Quand on cherche « polar portugais » au hasard sur Google, on tombe assez vite sur cet auteur apparemment prolifique, mais peu traduit en français. D'ailleurs, le présent titre, que les éditions de l'Aube présentent comme « la première enquête de Mário França », est effectivement son premier livre qui ait été traduit en français, mais dans la série mettant en scène ce fameux détective, il n'est en fait que le 2e chronologiquement parmi les traductions : « L'étrange affaire du cadavre souriant », par exemple, le premier en réalité, a été publié en 1998 au Portugal, mais traduit seulement en 2014 – tandis que les présents Vautours, publiés quant à eux 6 ans plus tard au Portugal (en 2004), avaient été traduits dès 2011 en langue française… Et avec ça, une chronologie exacte des aventures de Mário França semble introuvable en ligne, que ce soit en français ou en portugais, tandis que seuls quatre titres (les quatre liés à notre détective) ont bel et bien été traduits, dans l'ordre pour les deux suivants.

Quoi qu'il en soit, je pense que ces livres peuvent se lire indépendamment les uns des autres ; en tout cas, cette prétendue « première enquête » met en scène le détective de façon à ce que le lecteur ait l'impression de le découvrir – ou alors il est particulièrement redondant… oui, il l'est ! – avec en plus un excès de détails, qui manquent parfois dans certaines traductions, mais qui ici frisent l'inutile. Par exemple, dès qu'un nom portugais apparaît, le traducteur s'est cru obligé de mettre en note de bas de page comment le prononcer… Alors, pour moi qui ai quelques notions de portugais (j'ai suivi quelques cours dans une autre vie, c'est vite devenu du « portugnol », mais disons que je sais comment prononcer la langue de façon générale), c'est rédhibitoire, tandis que le lecteur francophone lambda s'en fout un peu, non ? du moment qu'il s'y retrouve dans les (très nombreux) différents personnages, ce qui est tout de suite moins aisé, quoi qu'il en soit de la prononciation respectueuse de l'original…

À part ça, je me rends compte que je retarde le moment d'expliquer la perplexité dans laquelle me laisse ce livre… D'enquête, on n'a qu'une parodie au 36e degré au moins, ce que certains appellent de l'humour peut-être, mais tellement éloigné de l'humour qui me touche vraiment, que je ne sais qu'en penser ! Pour sûr, ce n'est pas de l'humour qui fait travailler les zygomatiques, je ne pense pas avoir ri une seule fois.
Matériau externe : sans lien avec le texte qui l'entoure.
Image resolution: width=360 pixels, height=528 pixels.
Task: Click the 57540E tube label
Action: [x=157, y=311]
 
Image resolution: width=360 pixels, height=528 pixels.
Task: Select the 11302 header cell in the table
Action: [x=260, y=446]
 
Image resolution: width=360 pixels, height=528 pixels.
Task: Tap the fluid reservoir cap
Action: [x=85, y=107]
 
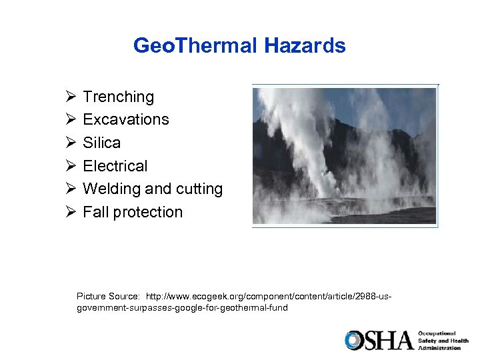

On est bien davantage dans une longue et éternelle digression sur tout et sur rien, dans un langage parfois presque poétique, parfois engagé, parfois au contraire très léger. L'aspect polar se perd dans cette rêverie souvent languide, il ne faut certainement pas attendre du suspense de cette « enquête » ! et si on se demande parfois ce qu'il en est de l'avancée de Mário dans ladite enquête, il ne faut pas trop s'attendre à la suivre à la façon d'un policier classique. Pour le dire autrement : je ne qualifierais pas une telle lecture de plaisante, d'ailleurs j'ai lu ce livre en parallèle à quelques autres, et ce n'était jamais celui qui m'emballait le plus… Pourtant, il y a quelque chose qui accroche, on a envie de savoir, mais quoi exactement ?... Ou peut-être s'est-on habitué à suivre les divagations (certes tellement sensées, parfois), mais alors à petites doses, de ce protagoniste qui n'est jamais attachant et dont la fatuité agace, tandis que son côté atypique intrigue.

C'est un protagoniste tout à fait hors normes, il faut bien le dire ! Mário França est un détective privé qui se prétend tout à la fois quelconque et passe-partout dans tant et tant de situations, mais en même temps il aime se mettre en avant-plan et s'auto-déclare « meilleur détective au monde » ! On l'imagine insignifiant, voire frêle et sans envergure, mais il est souple et agile au point de mettre ko trois « gorilles » en trois coups de cuiller à pot. Il déborde de super-pouvoirs, que l'on peut certes rencontrer chez l'un ou l'autre individu – il est un « nez » et reconnaît n'importe quel parfum ; il peut reconnaître les différentes races de chiens qui donnent un concert d'aboiements ; il est spécialiste de l'interprétation du langage non-verbal ; etc., etc. Mais donc, il en rassemble un tel nombre qu'on arrête très vite d'en faire la liste, en fait il tient du super-héros de légende avec tous ces super-pouvoirs rassemblés en un seul homme, qui vont lui permettre de résoudre une double affaire sans qu'il y ait vraiment d'enquête, à proprement parler.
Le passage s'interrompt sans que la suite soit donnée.